Exercise directions:
Repeat every line from the line containing "Where should I click to: Select" to the end of the data, exactly. Leave the pictures out.

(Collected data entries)
BEGIN

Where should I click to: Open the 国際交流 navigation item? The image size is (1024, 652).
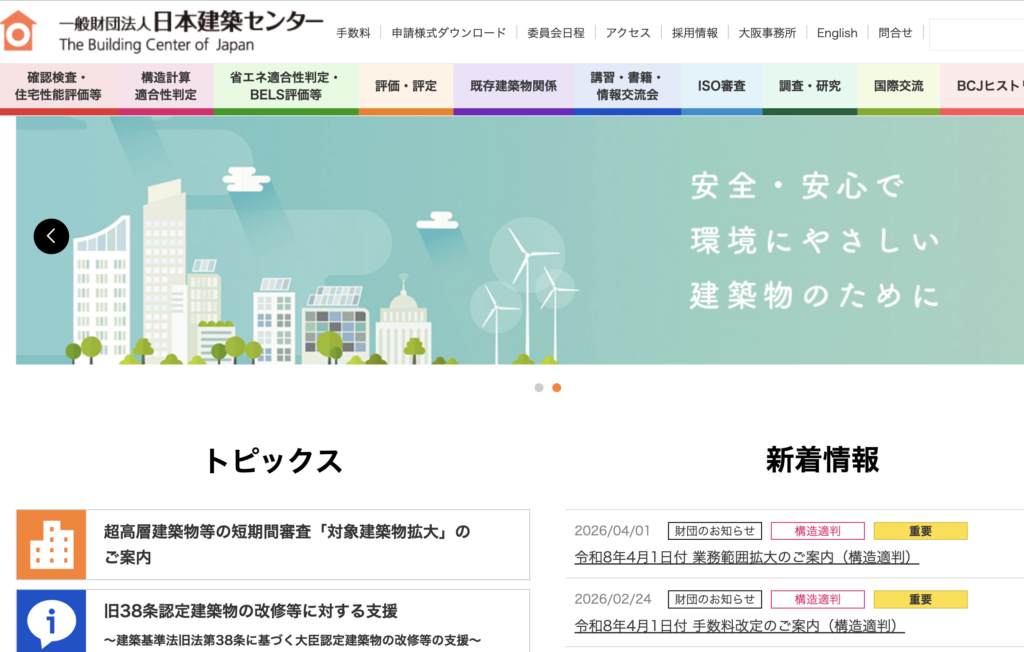(898, 87)
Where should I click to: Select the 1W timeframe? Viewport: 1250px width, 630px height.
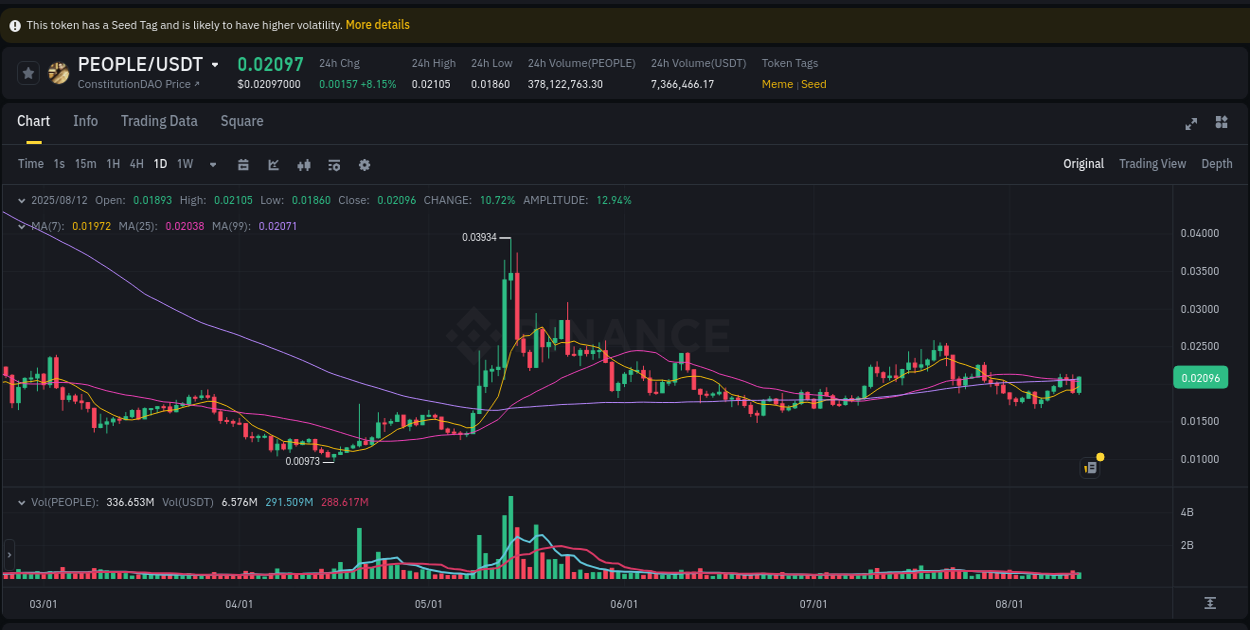tap(184, 163)
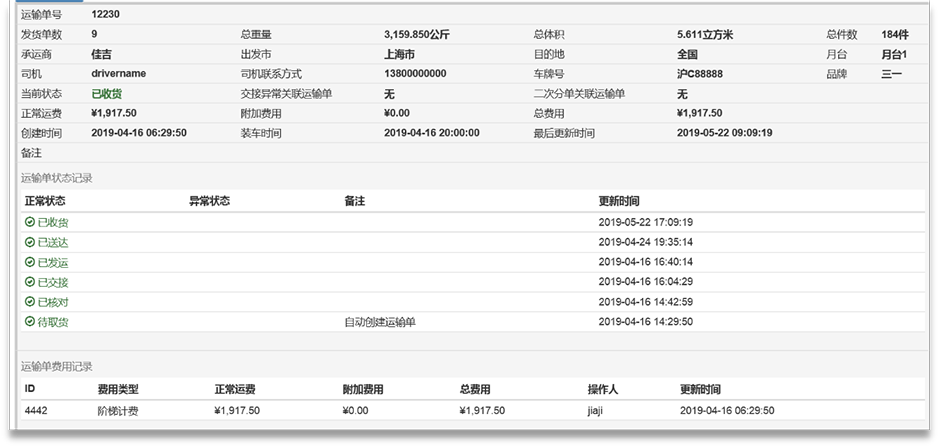
Task: Click the check icon next to 已交接
Action: 30,282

END

Expected output:
Where should I click to: Select the 1W timeframe? Viewport: 1250px width, 630px height.
tap(184, 163)
Task: Click the check icon next to 已交接
Action: 30,282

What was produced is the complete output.